By Joseph DeCaro, Worthy News Correspondent
TOSHKENT (Worthy News)-- A Christian in Uzbekistan has been fined and threatened with further punishment after religious literature was seized from his home during a raid by Uzbek police in August, according to Barnabas Aid.
Artur Alpayev was fined 50 times Uzbekistan's minimum monthly wage for storing religious literature at his home in Navoi.
During sentencing, Judge Oltinbek Mansurov said: "We will continue fining you unless you stop storing religious literature in your home."
The judge said that the literature should have been stored in a building belonging to a registered religious organization, but Alpayev is a member of a Christian denomination that refuses on principle to seek state registration.

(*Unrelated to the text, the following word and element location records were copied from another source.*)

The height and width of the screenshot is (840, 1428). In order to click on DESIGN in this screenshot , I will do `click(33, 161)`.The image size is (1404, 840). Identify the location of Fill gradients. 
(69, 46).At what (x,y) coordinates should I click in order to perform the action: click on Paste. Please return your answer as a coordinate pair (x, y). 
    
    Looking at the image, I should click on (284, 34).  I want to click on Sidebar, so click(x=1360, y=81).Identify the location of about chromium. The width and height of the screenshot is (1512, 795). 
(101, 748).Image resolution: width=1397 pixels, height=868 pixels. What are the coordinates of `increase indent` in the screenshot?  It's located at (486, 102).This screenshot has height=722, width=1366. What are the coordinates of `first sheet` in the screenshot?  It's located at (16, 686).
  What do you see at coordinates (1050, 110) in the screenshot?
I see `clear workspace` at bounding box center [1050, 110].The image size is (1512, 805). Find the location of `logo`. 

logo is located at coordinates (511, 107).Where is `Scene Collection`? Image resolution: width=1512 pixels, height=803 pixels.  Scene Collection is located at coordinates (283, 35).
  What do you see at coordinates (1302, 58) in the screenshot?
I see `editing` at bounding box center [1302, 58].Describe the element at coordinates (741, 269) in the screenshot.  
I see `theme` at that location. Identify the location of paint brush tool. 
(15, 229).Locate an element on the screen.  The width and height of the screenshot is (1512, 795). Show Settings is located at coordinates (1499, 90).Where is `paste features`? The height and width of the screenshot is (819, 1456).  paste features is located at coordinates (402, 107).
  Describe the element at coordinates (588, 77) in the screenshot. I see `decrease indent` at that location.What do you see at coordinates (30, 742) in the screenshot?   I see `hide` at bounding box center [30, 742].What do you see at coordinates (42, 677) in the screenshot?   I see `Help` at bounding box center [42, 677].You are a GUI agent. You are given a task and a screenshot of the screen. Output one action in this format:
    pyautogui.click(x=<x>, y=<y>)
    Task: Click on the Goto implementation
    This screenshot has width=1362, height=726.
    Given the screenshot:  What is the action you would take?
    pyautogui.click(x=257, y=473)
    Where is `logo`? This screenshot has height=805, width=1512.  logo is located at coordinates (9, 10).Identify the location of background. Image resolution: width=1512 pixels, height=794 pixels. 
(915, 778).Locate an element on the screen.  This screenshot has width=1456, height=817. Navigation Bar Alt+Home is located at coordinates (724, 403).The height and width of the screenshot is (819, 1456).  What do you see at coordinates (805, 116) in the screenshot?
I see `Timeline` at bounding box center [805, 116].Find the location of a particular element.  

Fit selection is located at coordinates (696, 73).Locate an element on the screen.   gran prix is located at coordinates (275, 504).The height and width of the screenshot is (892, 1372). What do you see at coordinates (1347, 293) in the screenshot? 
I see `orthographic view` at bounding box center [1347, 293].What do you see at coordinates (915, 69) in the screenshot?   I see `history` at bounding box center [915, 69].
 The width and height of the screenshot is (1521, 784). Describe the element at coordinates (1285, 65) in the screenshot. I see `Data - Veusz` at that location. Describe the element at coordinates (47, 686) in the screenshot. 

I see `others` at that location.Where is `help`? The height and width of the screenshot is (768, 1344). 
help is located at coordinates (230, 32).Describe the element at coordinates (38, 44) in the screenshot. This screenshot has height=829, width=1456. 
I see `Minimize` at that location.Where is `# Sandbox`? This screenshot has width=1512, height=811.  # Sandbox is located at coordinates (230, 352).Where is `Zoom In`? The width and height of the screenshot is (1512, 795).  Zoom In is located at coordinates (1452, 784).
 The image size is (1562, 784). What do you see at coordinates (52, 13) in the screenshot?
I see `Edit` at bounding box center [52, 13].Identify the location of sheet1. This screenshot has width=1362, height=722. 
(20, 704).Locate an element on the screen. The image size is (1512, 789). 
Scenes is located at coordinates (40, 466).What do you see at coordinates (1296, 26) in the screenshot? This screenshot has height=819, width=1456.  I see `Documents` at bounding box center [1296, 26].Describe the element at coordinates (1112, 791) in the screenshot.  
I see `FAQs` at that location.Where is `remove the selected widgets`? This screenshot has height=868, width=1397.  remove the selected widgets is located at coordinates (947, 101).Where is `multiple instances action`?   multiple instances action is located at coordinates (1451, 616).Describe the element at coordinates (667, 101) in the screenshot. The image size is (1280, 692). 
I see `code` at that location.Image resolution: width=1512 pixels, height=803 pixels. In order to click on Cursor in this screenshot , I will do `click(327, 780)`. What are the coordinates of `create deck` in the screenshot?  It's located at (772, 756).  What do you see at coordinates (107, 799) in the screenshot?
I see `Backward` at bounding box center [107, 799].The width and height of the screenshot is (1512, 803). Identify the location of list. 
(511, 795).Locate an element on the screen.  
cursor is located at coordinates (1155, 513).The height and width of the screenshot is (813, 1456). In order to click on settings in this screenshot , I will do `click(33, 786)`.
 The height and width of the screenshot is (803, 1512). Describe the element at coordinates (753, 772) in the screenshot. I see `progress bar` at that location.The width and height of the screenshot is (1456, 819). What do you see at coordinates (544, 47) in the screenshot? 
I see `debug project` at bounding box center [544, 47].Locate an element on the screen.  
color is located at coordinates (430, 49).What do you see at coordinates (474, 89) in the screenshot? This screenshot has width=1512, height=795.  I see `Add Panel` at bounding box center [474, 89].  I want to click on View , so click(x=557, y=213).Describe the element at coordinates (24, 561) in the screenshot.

That same month police also raided Maksim and Tatyana Kostin's home in Tashkent; Christian books and materials were seized, including childrens' Bibles. The Kostin's were singled-out despite being members of an officially registered religious denomination.
The raid on the Kostin's followed an earlier search at the home of Aleksei and Diana Meshkov in Samarkand; among the items confiscated were 21 Christian books -- including two Bibles in Braille -- and 132 biblical broadsides.
Confiscated items are often ordered destroyed by the court.
In Uzbekistan, all religious literature is subject to censorship by the government before it can be privately owned, but there is no law per se that bans individuals from owning religious literature. The only personal prohibition applies to materials that encourage people to change their beliefs or that "distort religious canons".